= Ihor Huk (surgeon) =

Ukrainian doctor and surgeon based in Vienna

Ihor Huk (І́гор Гук) is a Ukrainian vascular surgeon, transplant surgeon, and researcher based in Vienna, Austria known for his research on biological functions of nitric oxide and on the vascular system. Huk studied medicine in Gdansk (1969–1975) and then specialised in vascular surgery at the University of Vienna.

==Career==
Huk is the former Director of Experimental Vascular Laboratory for the Department of Surgery at the Medical University Vienna since 1994, the Chairman of the Division of Vascular Surgery since 2013. Huk is a foreign member of the National Academy of Sciences of Ukraine.

Huk studied the issues of diagnosis and complications regarding the surgical treatment of aortic ischemia, the effect of nitric oxide on the vascular wall, reperfusion injury of organs, and the impact of amino acids on healthy cell development.

Huk has completed more than 50,000 surgeries, including abdominal, vascular and transplantations, and over 1,000 kidney, liver and arteries transplants throughout his career. Huk's primary practice is at the Vienna General Hospital (VGH) and has also worked as a Chief Physician at the Wiener Privatklinik (WPK) for over 30 years, where his focus on vascular surgery includes operations on carotid arteries to prevent strokes, aneurysm operations, and surgery on arteries threatened with occlusion or rupture, as well as reconstructive surgery on vessels (bypass, shunt and stent). Huk has authored or co-authored more than 40 papers in journals.

-- -- --

__WORK REQUEST A__
List every research subject that the sentence beginning "Huk studied the issues of diagnosis" in the profile of Ihor Huk names.
__WORK REQUEST B__
Extend the profile of Ihor Huk, starting after its final sentence.
The material placed after the profile of Ihor Huk is separate from it.

__MATERIAL PROVIDED__
-- -- --

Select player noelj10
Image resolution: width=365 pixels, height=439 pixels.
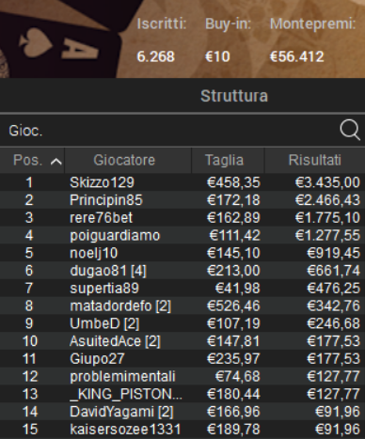click(183, 253)
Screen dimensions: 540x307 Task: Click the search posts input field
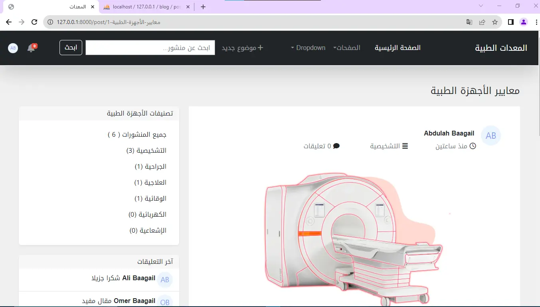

-- -- --

__TASK ANSWER A__
- Diagnosis and complications regarding the surgical treatment of aortic ischemia
- The effect of nitric oxide on the vascular wall
- Reperfusion injury of organs
- The impact of amino acids on healthy cell development

__TASK ANSWER B__
==Personal life==
Huk is part of a group of Ukrainian scientists, journalists, and other public figures that has published an open letter to Ukrainian president Volodymyr Zelenskyy in support of freedom of speech in Ukraine in 2020.

In 2016, daily German-language Austrian newspaper Kurier reported on a violent robbery at Huk's Vienna home where his wife suffered facial injuries. Huk shared how he stayed calm and made a psychological connection with the robber to defuse the situation, and how he performed a surgery the next day.

Huk successfully performed stent surgery on the Patriarch Filaret in Vienna in 2015.

==Honours and memberships==
Huk is an ambassador at large for the private Zürich-based International Human Rights Commission. He is an honorary professor of Ternopil State Medical University in Ukraine. He is a member of several professional organizations including, the Austrian Society of Surgery and the Austrian Society of Angiology. Huk is on the editorial board for the Ukrainian scientific journal Modern Medical Technologies. He is also an advisor to the President of the European Commission.